Course Description: Case studies will be employed to lead participants through the key steps of new product pricing, with focus on the need to thoroughly analyze the business environment and its constraints and opportunities and the need to closely integrate the pricing, reimbursement and PE strategy for the new product with the clinical development and marketing strategies. Practical exercises will allow participants to consolidate the concepts delivered in the “Elements” introductory session and expanded here. Areas covered will include the post-launch issues of reimbursement and pricing maintenance as a part of life-cycle management in a global environment.
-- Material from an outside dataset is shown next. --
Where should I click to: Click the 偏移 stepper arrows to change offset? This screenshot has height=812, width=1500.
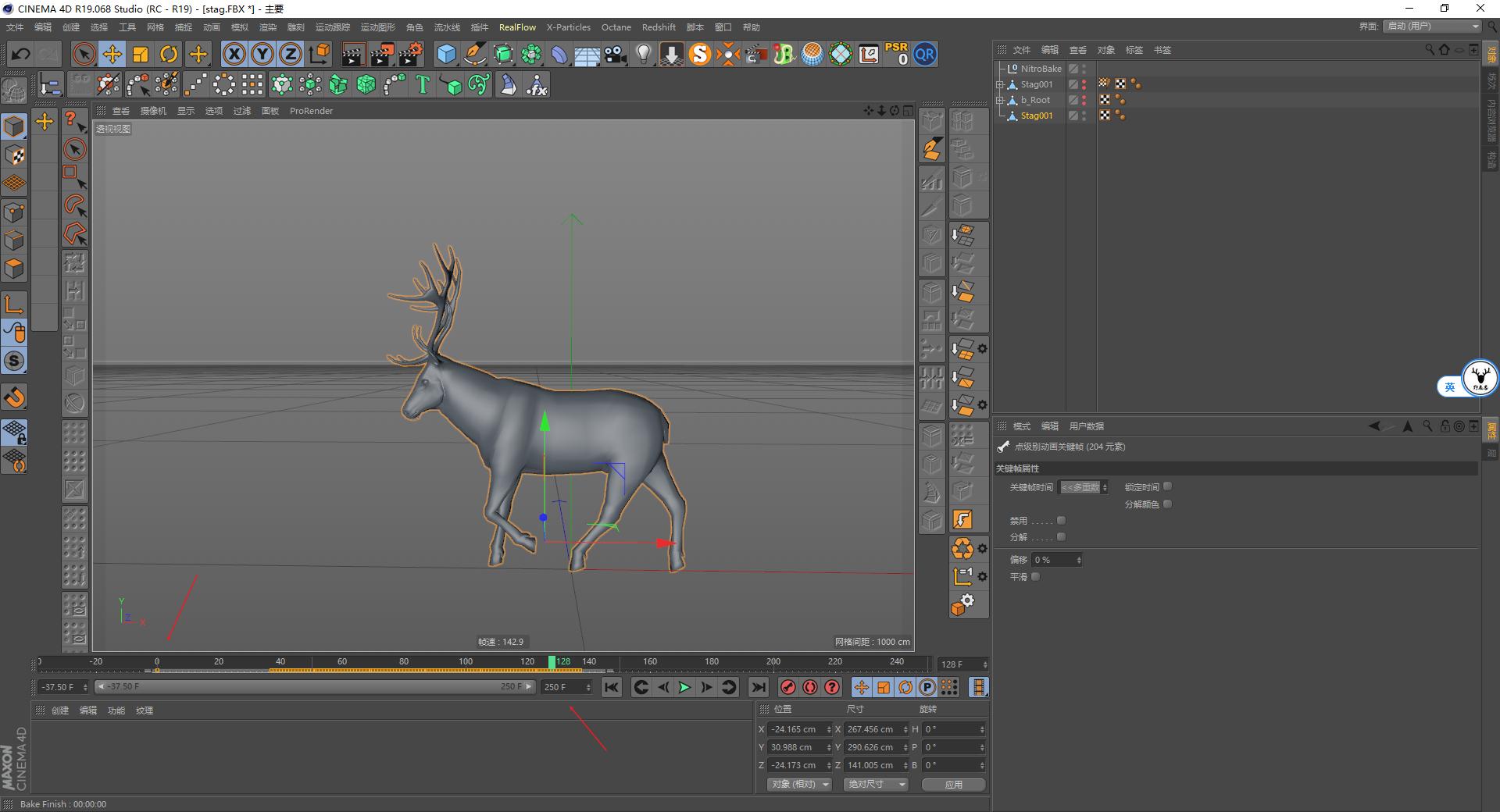[x=1079, y=559]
This course is for individuals who have completed Elements of Pharmaceutical Pricing I – Introduction or are familiar with both the key determinants of pharmaceutical pricing and the main international health systems.
 

Risk Assessment: Analysis and Management

Faculty: Dennis W. Raisch, PhD, Associate Center Director, Scientific Affairs, VA Cooperative Studies Program, Clinical Research Pharmacy, Albuquerque, NM, Anthony Lockett, MD, PhD, MBA, Medical Director, ICO, Leeds, United Kingdom, Suellen Curkendall, PhD, Principal Investigator, Cerner Health Insights, Vienna, VA

Course Description: This course will provide an overview of risk management for pharmaceuticals and devices. The risk/benefit assessment process will be described in regards to stage of product development, from pre-marketing through post-marketing. Risk mitigation includes the various strategies employed by manufacturers, regulators, and health care providers, with an emphasis on international differences in risk mitigation and decision making. Risk/benefit communication processes will be described, focusing upon how decisions regarding risk of pharmaceuticals and devices are communicated to health care providers and the public. This includes direct mailing, direct-to-consumer marketing, and labeling. Real-world exercises will allow participants to discuss key topics and propose implementation strategies for risk management. This course is designed for those with a basic understanding of pharmacoepidemiology principles.